◆ **WHAT IS NEEDED**
Render the entries below as a Markdown table with the columns "Index" and "Line," one row per non-blank line, numbered in order. Omit the pictures.

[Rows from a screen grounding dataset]
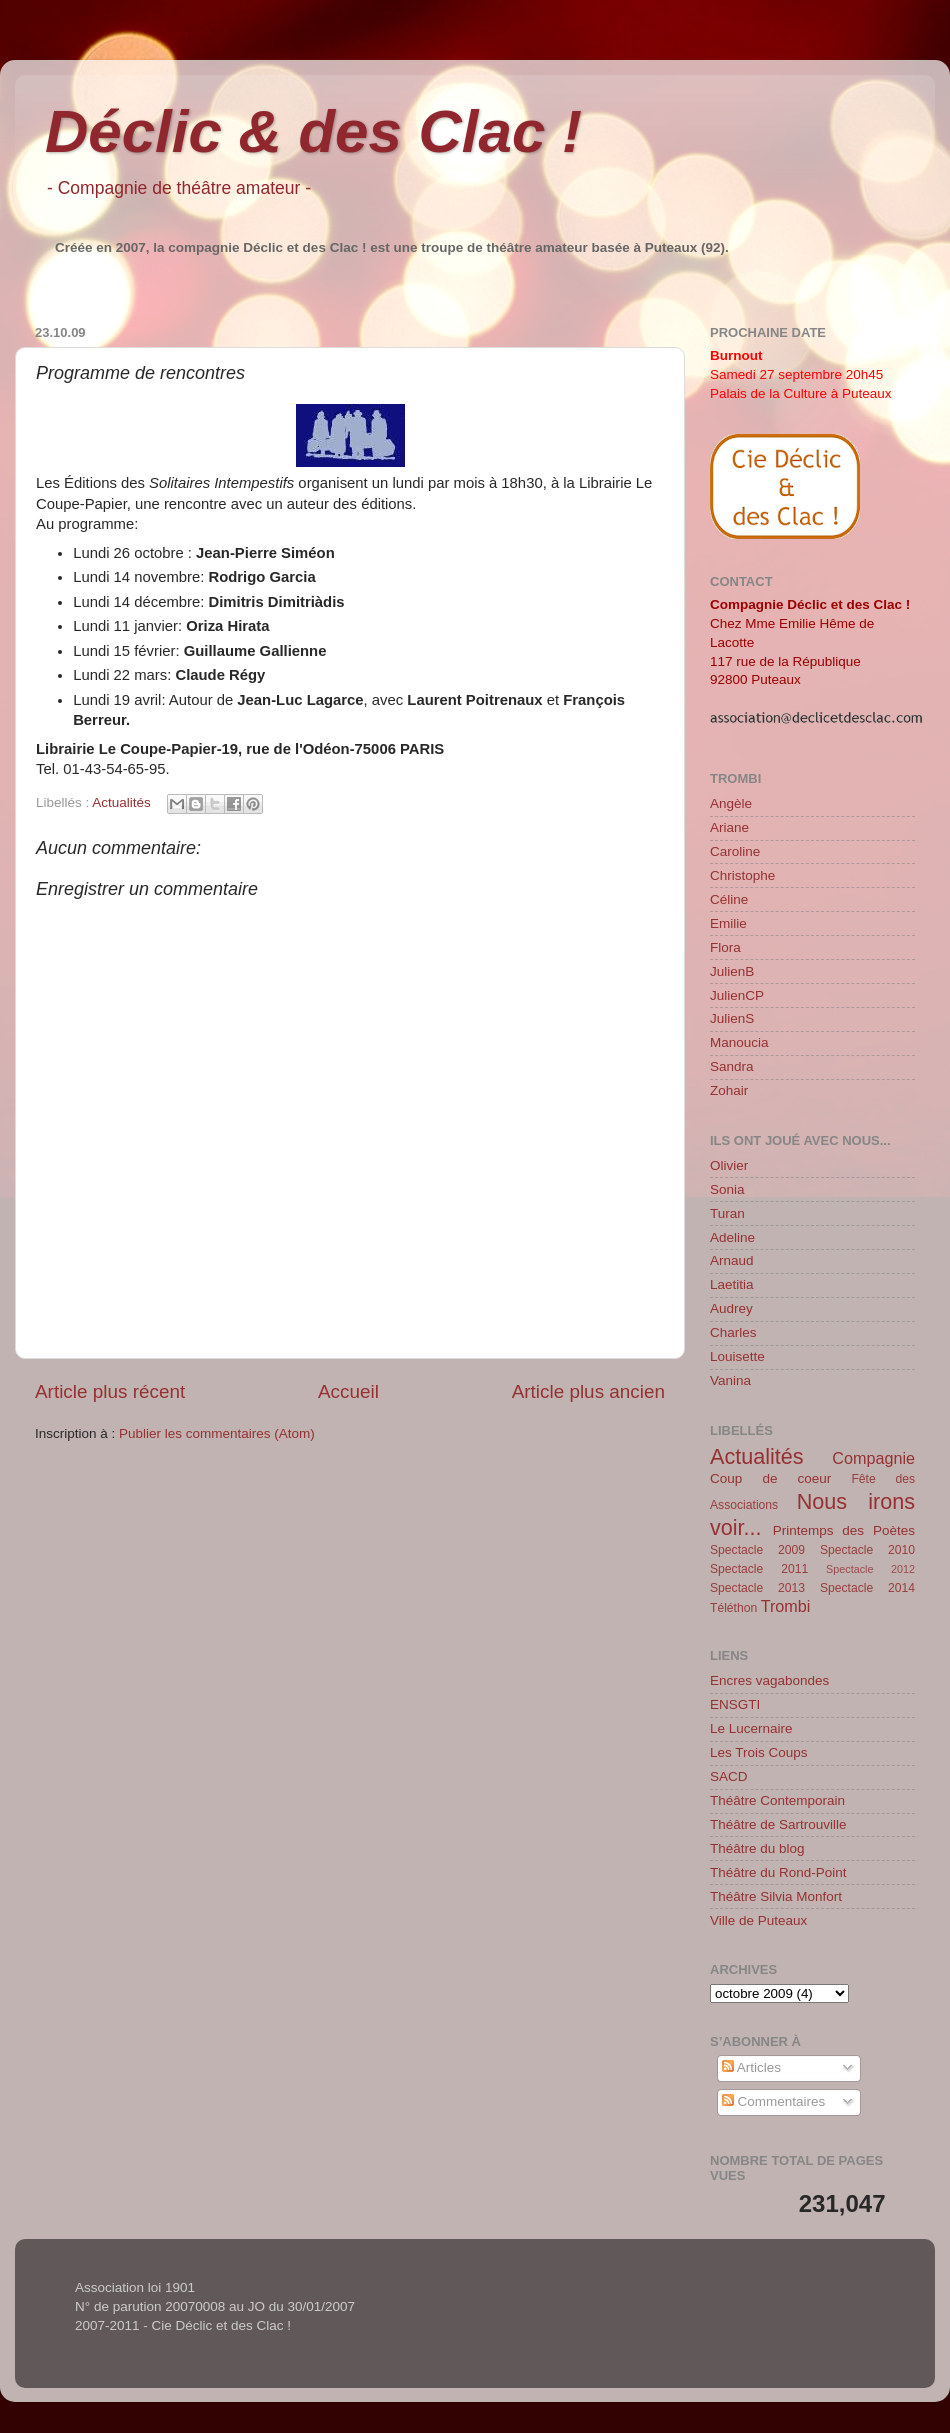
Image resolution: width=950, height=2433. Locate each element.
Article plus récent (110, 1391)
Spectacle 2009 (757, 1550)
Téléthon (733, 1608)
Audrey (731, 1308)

◆ **RESULT OF THIS TASK**
| Index | Line |
|---|---|
| 1 | Image resolution: width=950, height=2433. Locate each element. |
| 2 | Article plus récent (110, 1391) |
| 3 | Spectacle 2009 (757, 1550) |
| 4 | Téléthon (733, 1608) |
| 5 | Audrey (731, 1308) |